EXERCISE OBJECTIVE:
Output the records exactly as they appear, with no pictures included.

Saved data entries
-=-=-=-=-

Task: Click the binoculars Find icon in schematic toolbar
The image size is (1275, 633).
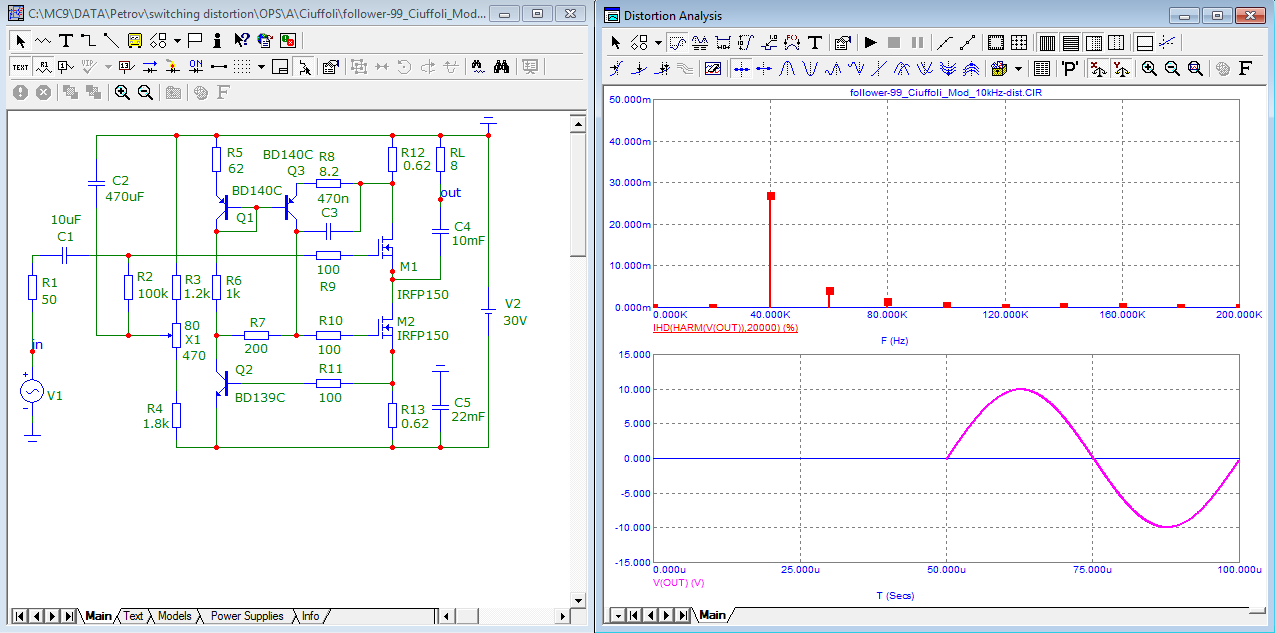Action: coord(503,67)
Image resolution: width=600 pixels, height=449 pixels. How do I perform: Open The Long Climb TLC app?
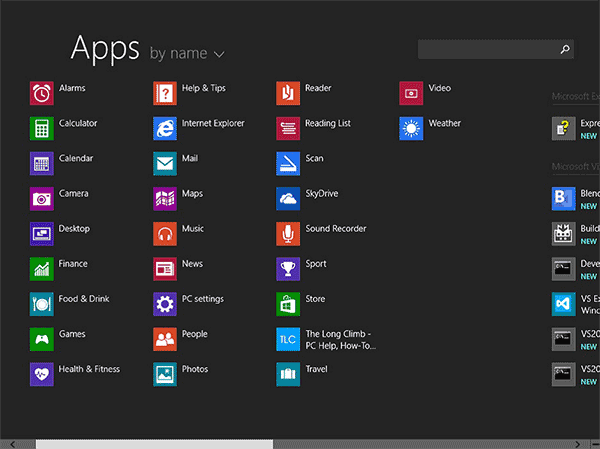287,339
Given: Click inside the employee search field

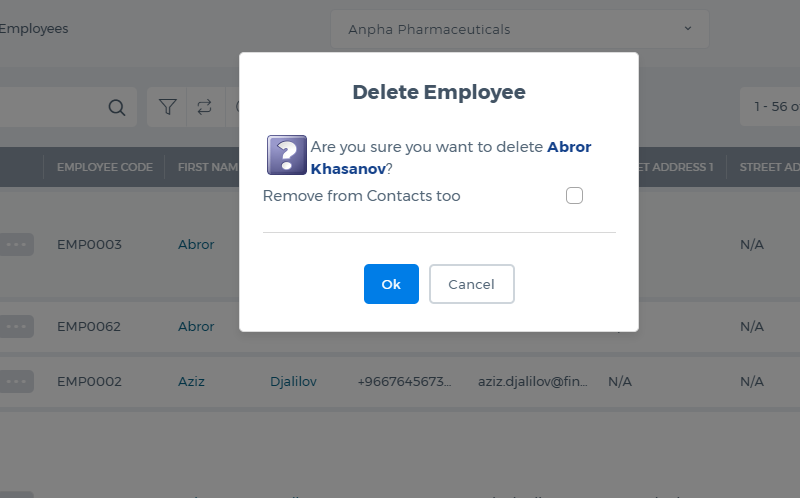Looking at the screenshot, I should click(x=51, y=107).
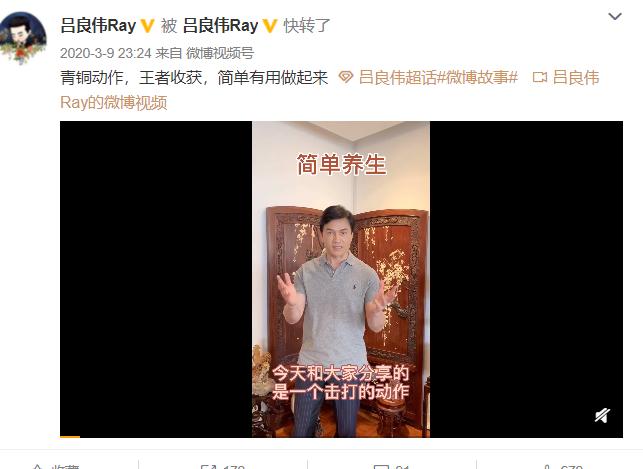Open the Ray的微博视频 link

[114, 102]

-=-=-=-=-

SOLUTION TO THIS PROBLEM:
Task: Click the binoculars Find icon in schematic toolbar
The image size is (1275, 633).
Action: coord(503,67)
Image resolution: width=600 pixels, height=449 pixels. How do I perform: Open The Long Climb TLC app?
287,339
Given: Click inside the employee search field

Looking at the screenshot, I should click(x=51, y=107).
Open the Ray的微博视频 link

[114, 102]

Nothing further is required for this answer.